The United States Supreme Court refused to issue a writ of certiorari for a case regarding challenges to a Pennsylvania school district’s policies granting protections for transgender students.
Students from Boyertown Area School District in central Pennsylvania put forward a challenge to a policy in their schools that allowed transgender students to use restrooms or locker rooms that corresponded to their gender identity. The students who sued the district claimed that their privacy rights were being violated because of the rule, and argued further that the policy was effectively sexual harassment in violation of Title IX.
“Forcing a teenager to share a locker room or restroom with a member of the opposite sex can cause embarrassment and distress,” the plaintiffs alleged, NBC News reported.
Lawyers representing Boyertown Area schools disagreed, stating the district believed “that transgender students should have the right to use school bathroom and locker facilities on the same basis as non-transgender students.” To bolster their case, they included an image of a transgender student named Aidan DeStefano who graduated from the district last year, according to reporting from CNN.
By dismissing the case outright, the Court effectively leaves in place a lower court ruling that determined the policy should remain.
— The Daily Beast (@thedailybeast) April 12, 2017
The debate will likely continue well into the future, as this case merely examines one policy by a single district that is proactively providing support for transgender students.

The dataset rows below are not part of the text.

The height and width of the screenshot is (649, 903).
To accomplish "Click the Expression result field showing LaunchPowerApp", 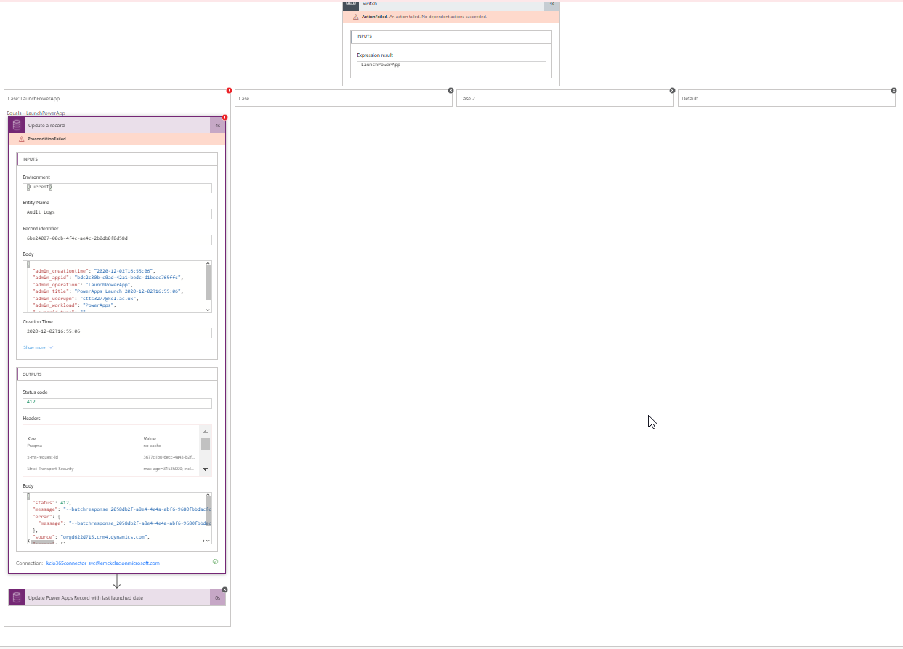I will [x=450, y=66].
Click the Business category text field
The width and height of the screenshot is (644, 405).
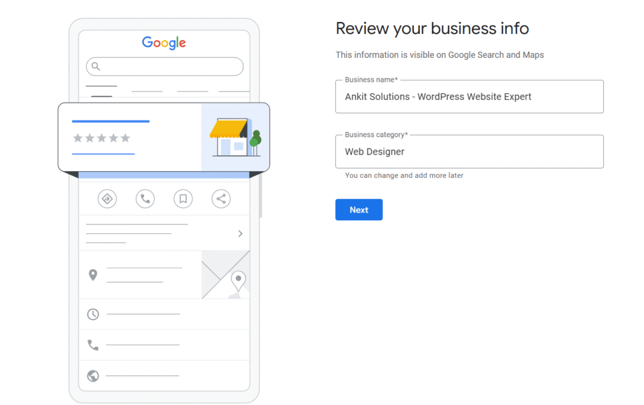(x=469, y=152)
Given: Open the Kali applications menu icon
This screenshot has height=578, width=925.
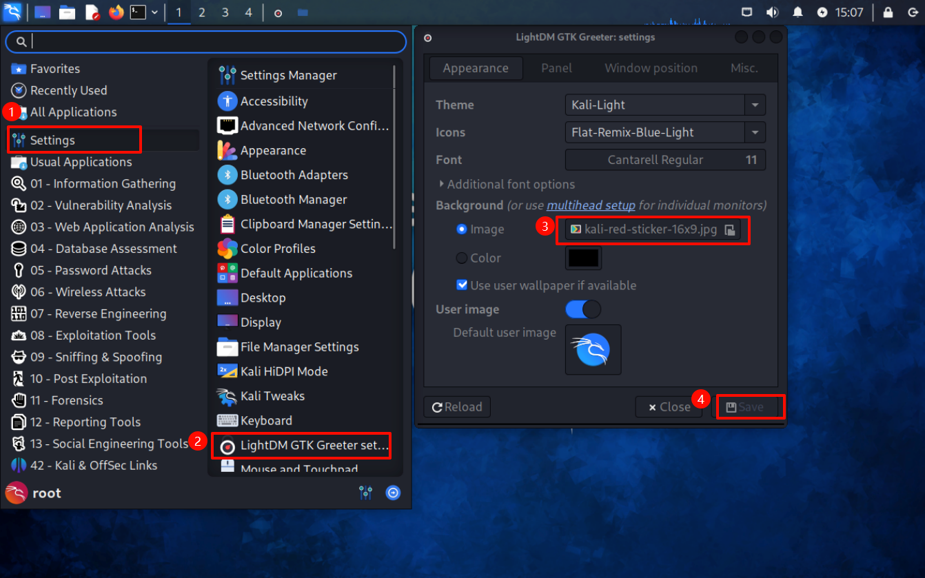Looking at the screenshot, I should click(x=12, y=12).
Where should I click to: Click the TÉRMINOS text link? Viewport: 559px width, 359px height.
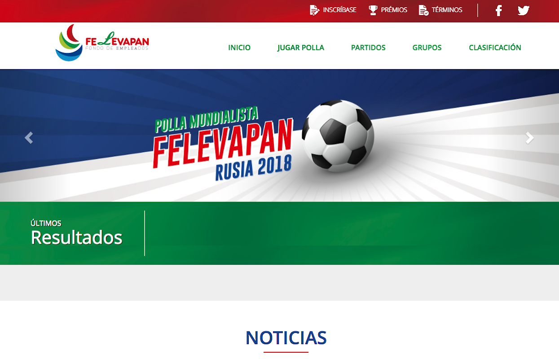[447, 10]
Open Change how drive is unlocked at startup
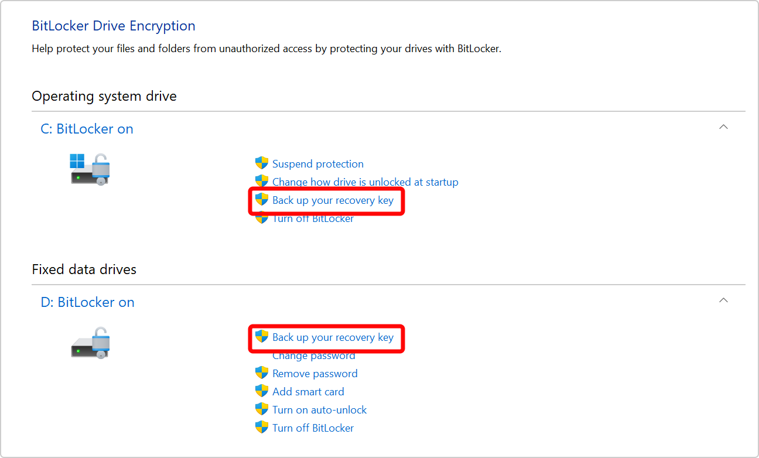This screenshot has height=458, width=759. [x=365, y=182]

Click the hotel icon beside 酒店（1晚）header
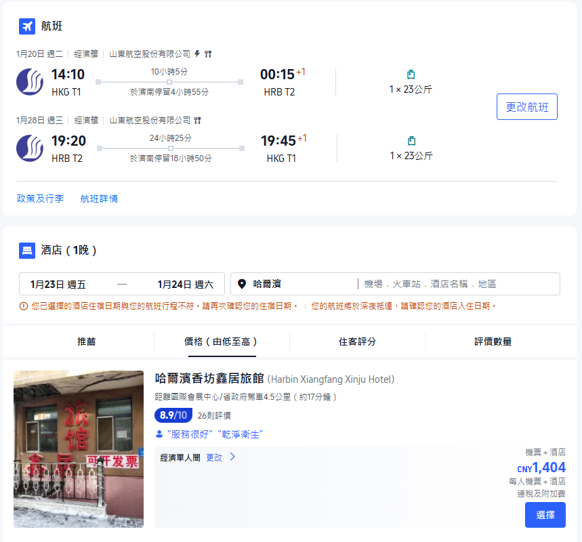26,251
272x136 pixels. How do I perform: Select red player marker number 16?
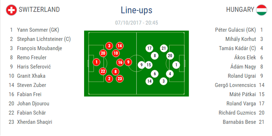(120, 62)
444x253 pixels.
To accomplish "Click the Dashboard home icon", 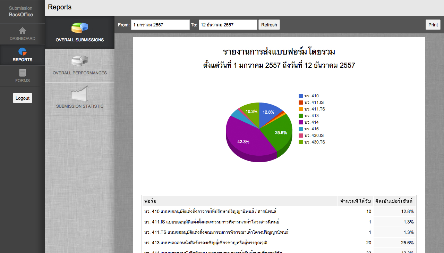I will pyautogui.click(x=23, y=31).
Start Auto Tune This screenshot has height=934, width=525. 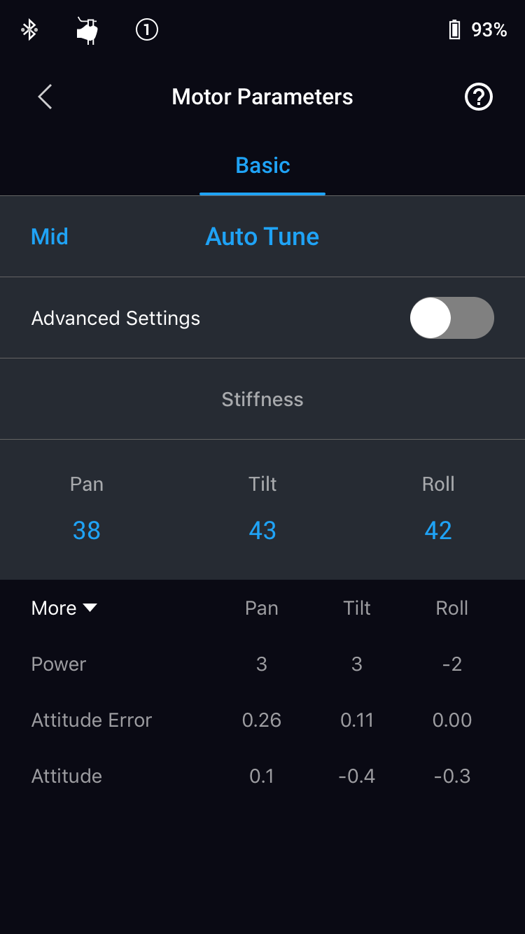[263, 237]
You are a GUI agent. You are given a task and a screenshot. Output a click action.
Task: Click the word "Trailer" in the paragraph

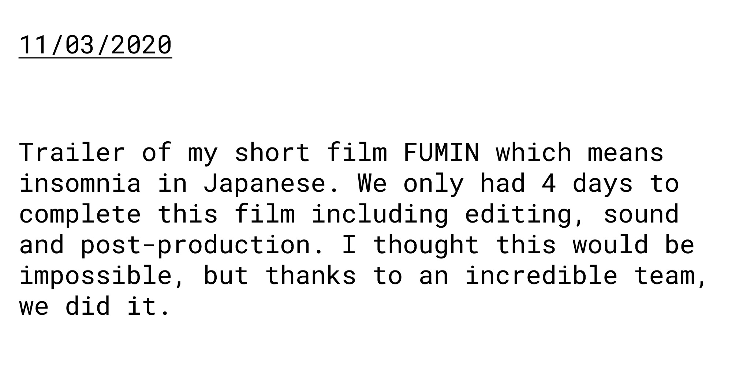(x=72, y=152)
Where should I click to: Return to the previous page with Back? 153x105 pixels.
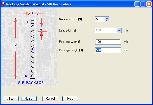pyautogui.click(x=11, y=99)
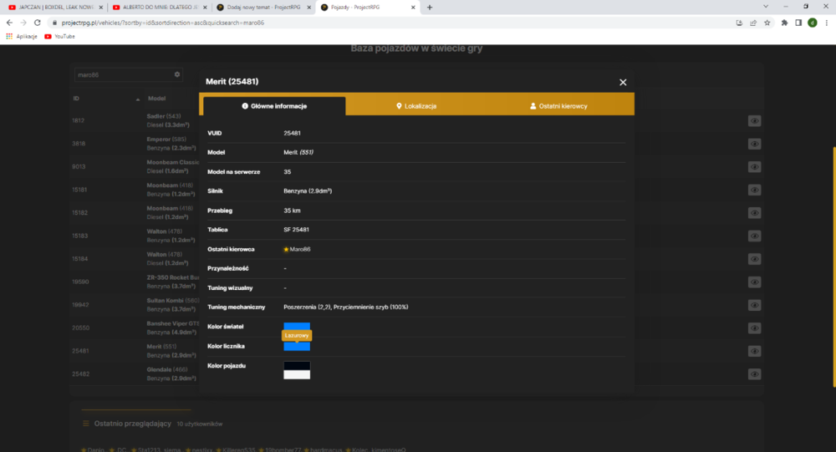Click the browser reload icon

pos(38,23)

Other challenges could come about in the years to come, including challenges from transgender students to districts with more restrictive rules.
Under the administration of former President Barack Obama, a Department of Education policy guided districts toward opting for inclusion within schools, encouraging administrators to put into place rules that would allow transgender students to use facilities that corresponded with their gender identities. In February 2017, however, the Trump administration announced it would be rescinding those guidelines, according to reporting from The Economist at the time.